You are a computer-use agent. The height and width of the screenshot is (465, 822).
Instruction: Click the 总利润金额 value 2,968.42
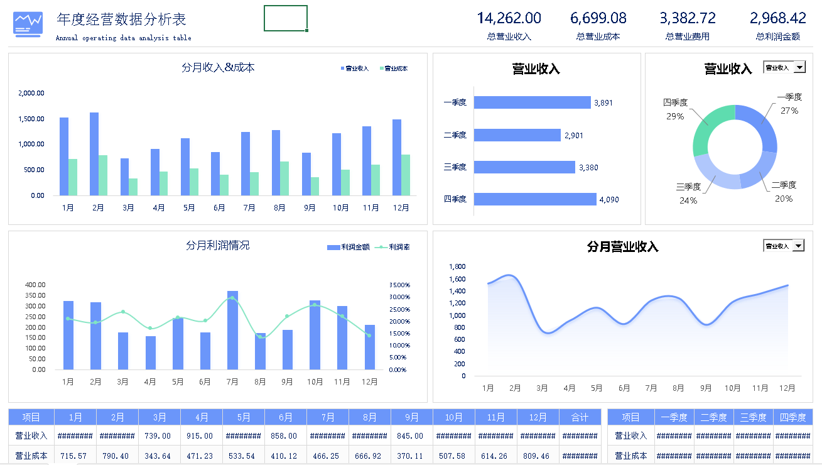point(777,18)
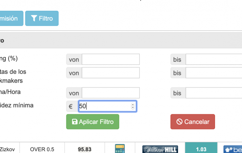The height and width of the screenshot is (153, 242).
Task: Click the blue bookmaker logo with arrows
Action: 233,149
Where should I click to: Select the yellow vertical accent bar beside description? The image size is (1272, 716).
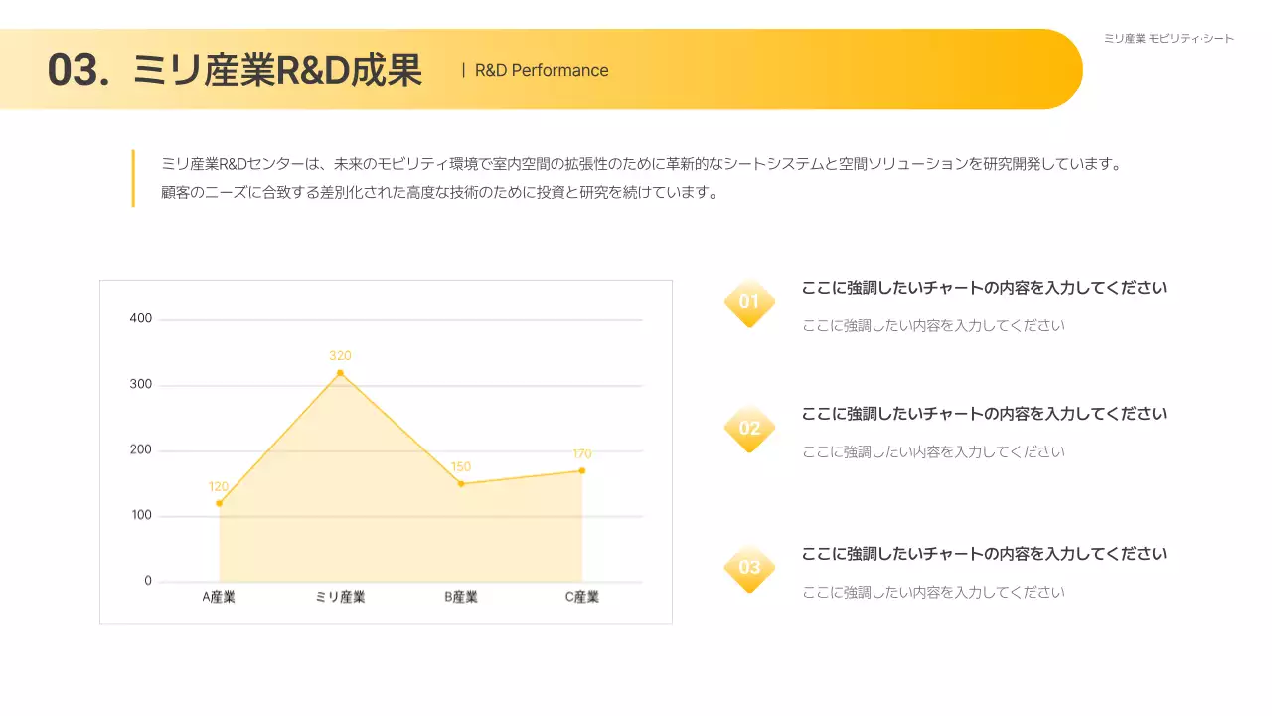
---*---
=== Task directions ===
After locating the line containing "Instruction: Click the 总利润金额 value 2,968.42" in the entries above, repeat only it and each later line through the end, exactly, without any pictures.

=== Solution to this exercise ===
Instruction: Click the 总利润金额 value 2,968.42
point(777,18)
The height and width of the screenshot is (153, 242).
Task: Click the blue bookmaker logo with arrows
Action: 233,149
Where should I click to: Select the yellow vertical accent bar beside description? The image size is (1272, 716).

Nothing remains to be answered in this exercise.